## 所示数据
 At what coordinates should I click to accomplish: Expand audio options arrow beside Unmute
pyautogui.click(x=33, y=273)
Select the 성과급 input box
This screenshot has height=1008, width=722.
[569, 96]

## 练习说明
把上面的全部数据转换成一个 JSON 字符串列表，每行对应一个字符串，省略空行。

## 结果如下
[
  " At what coordinates should I click to accomplish: Expand audio options arrow beside Unmute",
  "pyautogui.click(x=33, y=273)",
  "Select the 성과급 input box",
  "This screenshot has height=1008, width=722.",
  "[569, 96]"
]